■ ABOUT THIS TASK ■
Omit the pictures, then reproduce exactly the line bearing "Click Lacote Jacare's default avatar" and every line after it up to and including the last line of the entries below.
--- MATERIAL FOR THE TASK Enclosed Below ---
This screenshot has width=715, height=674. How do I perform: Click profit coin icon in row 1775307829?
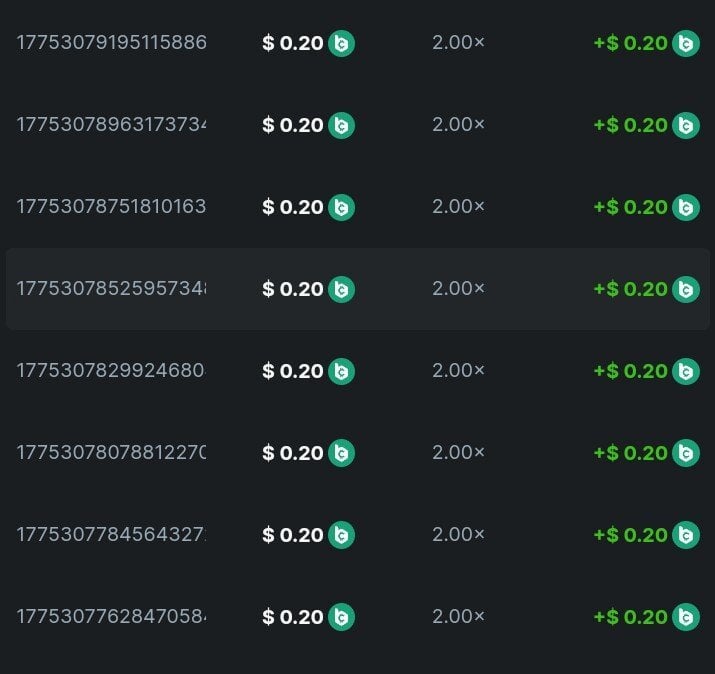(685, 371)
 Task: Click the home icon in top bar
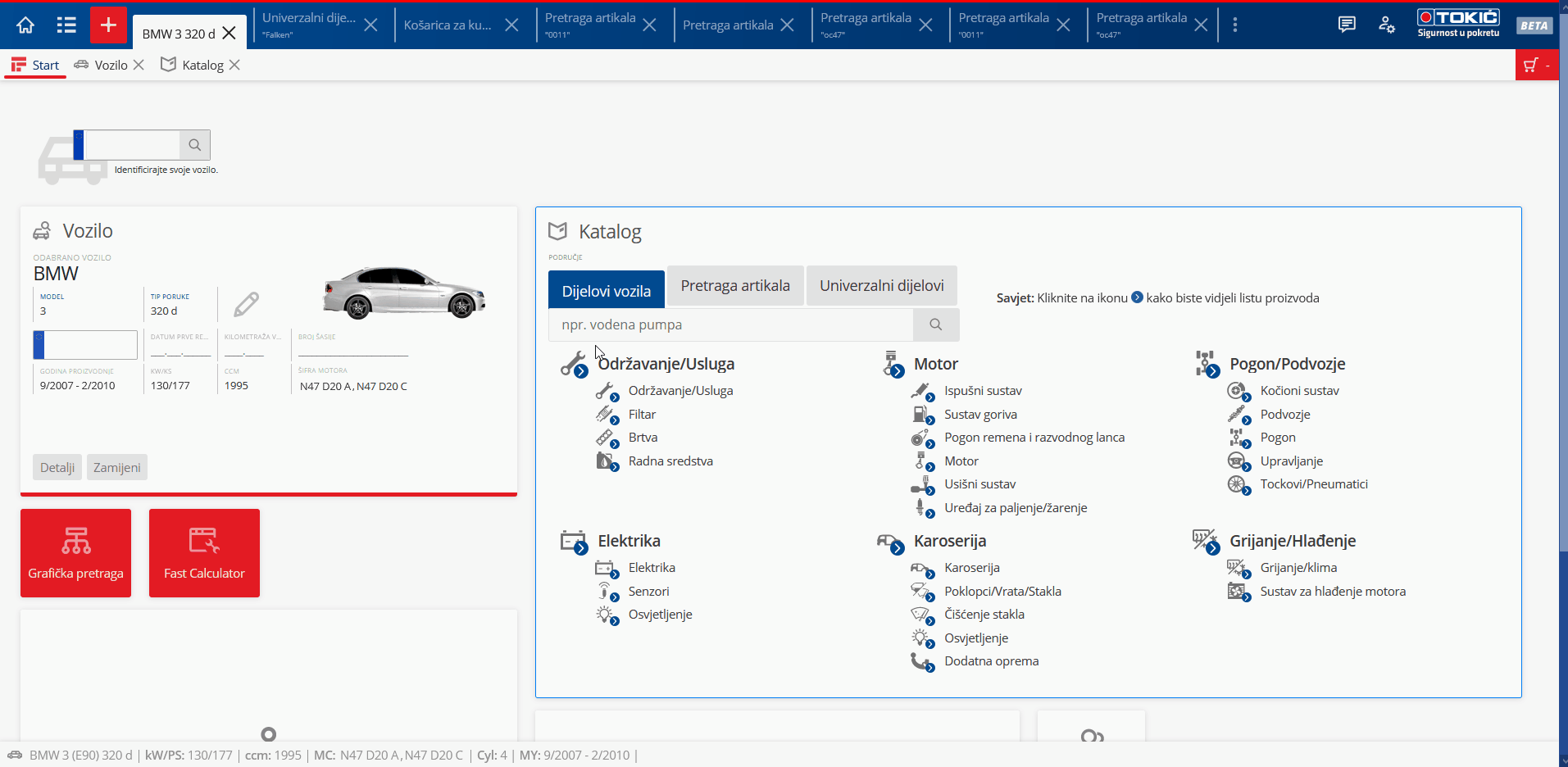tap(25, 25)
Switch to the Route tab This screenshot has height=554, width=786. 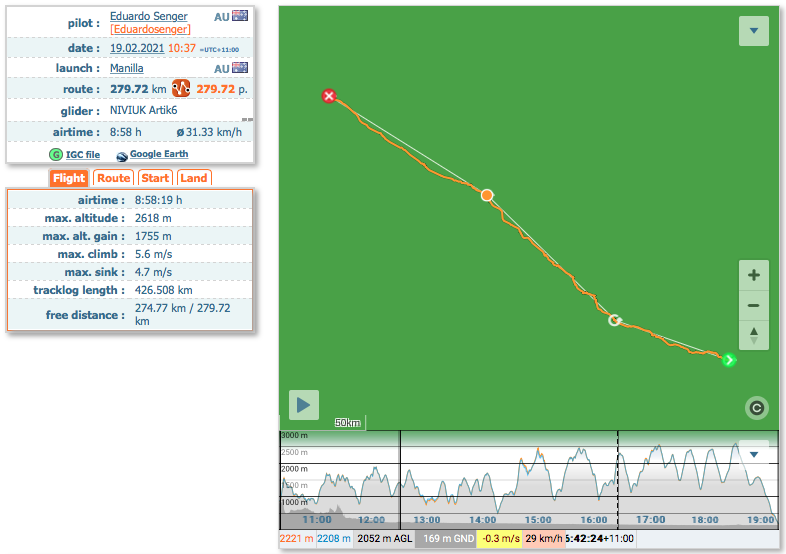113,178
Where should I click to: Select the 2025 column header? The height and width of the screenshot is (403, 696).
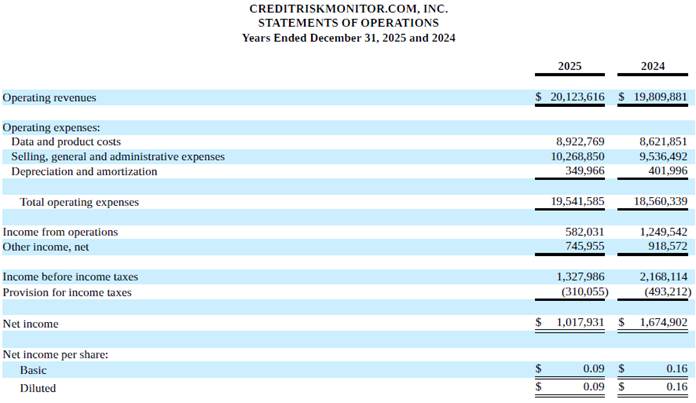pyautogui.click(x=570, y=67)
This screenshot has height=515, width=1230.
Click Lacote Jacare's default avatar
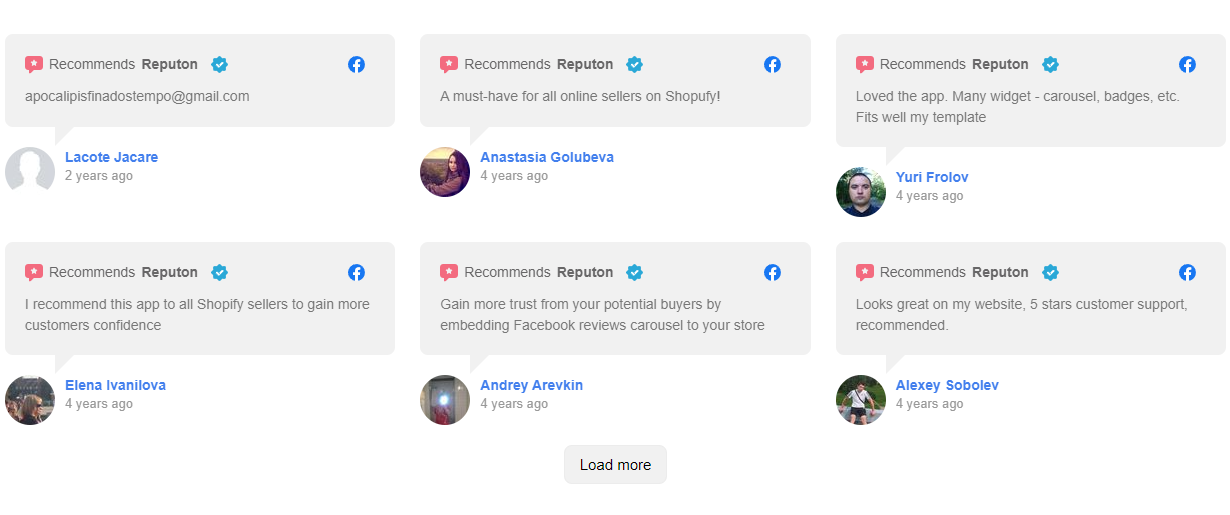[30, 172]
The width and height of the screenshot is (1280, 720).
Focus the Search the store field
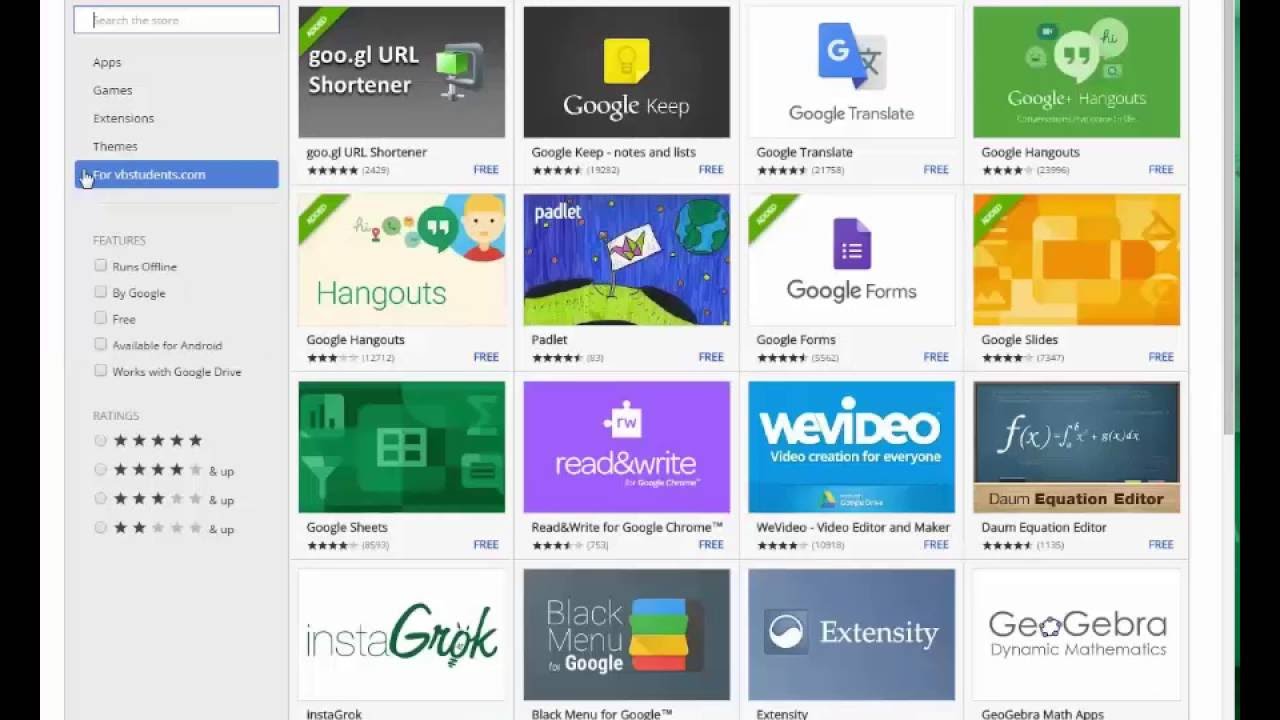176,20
--- End of Enclosed MATERIAL FOR THE TASK ---
■ RESULT OF THE EXERCISE ■
Click Lacote Jacare's default avatar
[30, 172]
The width and height of the screenshot is (1280, 720).
Focus the Search the store field
176,20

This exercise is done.